Within the lines below, find those that hold the string "computer" and copy each one.
^^^^^^^^^^^^^^^^
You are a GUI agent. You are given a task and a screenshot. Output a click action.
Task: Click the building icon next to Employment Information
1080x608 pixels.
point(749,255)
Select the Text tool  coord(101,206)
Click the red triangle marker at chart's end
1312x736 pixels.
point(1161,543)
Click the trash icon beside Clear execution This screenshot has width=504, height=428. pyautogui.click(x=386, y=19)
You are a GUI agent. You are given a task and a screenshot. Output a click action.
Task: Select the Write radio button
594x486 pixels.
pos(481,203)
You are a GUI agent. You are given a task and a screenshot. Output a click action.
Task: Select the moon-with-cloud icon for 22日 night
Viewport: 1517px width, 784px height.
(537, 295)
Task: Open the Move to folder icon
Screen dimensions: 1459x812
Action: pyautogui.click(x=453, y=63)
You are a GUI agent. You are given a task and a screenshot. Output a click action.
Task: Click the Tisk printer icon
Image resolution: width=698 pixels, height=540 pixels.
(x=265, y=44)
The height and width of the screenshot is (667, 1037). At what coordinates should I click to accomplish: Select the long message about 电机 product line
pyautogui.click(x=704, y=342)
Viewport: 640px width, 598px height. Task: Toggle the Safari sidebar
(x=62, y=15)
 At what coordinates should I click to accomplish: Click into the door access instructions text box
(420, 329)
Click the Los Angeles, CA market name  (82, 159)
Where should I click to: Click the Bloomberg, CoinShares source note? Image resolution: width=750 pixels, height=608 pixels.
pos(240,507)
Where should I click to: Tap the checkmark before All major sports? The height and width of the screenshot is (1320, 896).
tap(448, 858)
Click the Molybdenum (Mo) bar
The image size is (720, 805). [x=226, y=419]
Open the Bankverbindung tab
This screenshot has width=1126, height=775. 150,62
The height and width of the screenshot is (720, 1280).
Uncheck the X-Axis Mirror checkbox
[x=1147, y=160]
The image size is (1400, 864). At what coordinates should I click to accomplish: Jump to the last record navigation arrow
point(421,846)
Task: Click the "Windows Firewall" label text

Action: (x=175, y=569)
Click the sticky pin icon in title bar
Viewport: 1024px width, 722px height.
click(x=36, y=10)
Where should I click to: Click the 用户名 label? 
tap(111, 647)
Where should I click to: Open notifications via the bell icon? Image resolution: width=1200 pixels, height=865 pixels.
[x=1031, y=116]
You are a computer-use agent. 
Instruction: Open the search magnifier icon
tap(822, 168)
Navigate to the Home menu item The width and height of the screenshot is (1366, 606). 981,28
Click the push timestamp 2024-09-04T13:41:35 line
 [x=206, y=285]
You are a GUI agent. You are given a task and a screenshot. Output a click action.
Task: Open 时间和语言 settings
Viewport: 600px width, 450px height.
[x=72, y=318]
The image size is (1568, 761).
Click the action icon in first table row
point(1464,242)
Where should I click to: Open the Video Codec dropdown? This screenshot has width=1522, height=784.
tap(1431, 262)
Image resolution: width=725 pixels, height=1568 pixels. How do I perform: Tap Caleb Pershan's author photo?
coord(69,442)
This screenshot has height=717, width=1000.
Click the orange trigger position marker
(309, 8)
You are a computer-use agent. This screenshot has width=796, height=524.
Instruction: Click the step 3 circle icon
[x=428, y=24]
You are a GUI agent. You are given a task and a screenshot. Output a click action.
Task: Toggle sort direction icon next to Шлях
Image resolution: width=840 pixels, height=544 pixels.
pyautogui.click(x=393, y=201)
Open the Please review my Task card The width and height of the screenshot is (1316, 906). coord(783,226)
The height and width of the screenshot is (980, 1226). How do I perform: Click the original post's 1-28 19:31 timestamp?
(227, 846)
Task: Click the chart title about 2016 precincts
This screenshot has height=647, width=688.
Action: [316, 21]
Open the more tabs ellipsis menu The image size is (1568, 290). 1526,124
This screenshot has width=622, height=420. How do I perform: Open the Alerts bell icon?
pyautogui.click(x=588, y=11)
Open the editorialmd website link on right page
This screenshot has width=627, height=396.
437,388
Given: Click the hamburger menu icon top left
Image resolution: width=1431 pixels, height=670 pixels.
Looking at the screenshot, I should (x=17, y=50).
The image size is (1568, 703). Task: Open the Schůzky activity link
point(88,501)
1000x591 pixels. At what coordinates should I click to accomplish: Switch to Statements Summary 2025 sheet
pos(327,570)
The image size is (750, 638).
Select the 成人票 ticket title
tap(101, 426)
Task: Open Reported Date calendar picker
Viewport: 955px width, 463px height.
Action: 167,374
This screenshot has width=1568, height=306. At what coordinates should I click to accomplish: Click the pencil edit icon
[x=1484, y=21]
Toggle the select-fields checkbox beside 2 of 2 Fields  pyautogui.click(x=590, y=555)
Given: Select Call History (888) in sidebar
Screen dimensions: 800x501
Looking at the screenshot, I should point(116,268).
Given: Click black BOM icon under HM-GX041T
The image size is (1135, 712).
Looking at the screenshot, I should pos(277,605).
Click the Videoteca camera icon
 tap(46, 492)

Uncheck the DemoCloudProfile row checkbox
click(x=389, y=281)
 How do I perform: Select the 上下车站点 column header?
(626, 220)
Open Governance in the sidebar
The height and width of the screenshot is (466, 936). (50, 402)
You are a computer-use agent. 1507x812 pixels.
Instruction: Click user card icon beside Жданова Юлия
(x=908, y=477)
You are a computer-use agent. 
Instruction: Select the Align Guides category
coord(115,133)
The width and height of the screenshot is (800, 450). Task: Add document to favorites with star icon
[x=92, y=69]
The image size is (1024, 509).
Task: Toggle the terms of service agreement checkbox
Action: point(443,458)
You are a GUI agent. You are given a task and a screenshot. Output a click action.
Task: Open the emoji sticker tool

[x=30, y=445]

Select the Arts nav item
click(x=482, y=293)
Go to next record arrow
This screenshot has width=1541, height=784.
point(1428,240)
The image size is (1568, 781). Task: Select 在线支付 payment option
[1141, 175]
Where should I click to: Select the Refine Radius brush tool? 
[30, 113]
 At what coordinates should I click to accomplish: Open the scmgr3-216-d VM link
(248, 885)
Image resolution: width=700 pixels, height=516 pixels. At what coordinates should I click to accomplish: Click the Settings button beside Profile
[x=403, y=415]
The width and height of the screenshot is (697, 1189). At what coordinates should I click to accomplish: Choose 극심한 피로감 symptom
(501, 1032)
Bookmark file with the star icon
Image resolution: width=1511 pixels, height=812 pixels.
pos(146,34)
^^^^^^^^^^^^^^^^
[EXERCISE RESULT]
You are a computer-use agent. 
You are a computer-use agent. This screenshot has width=796, height=524.
You are a computer-use agent. 1507x812 pixels.
You are a computer-use agent. 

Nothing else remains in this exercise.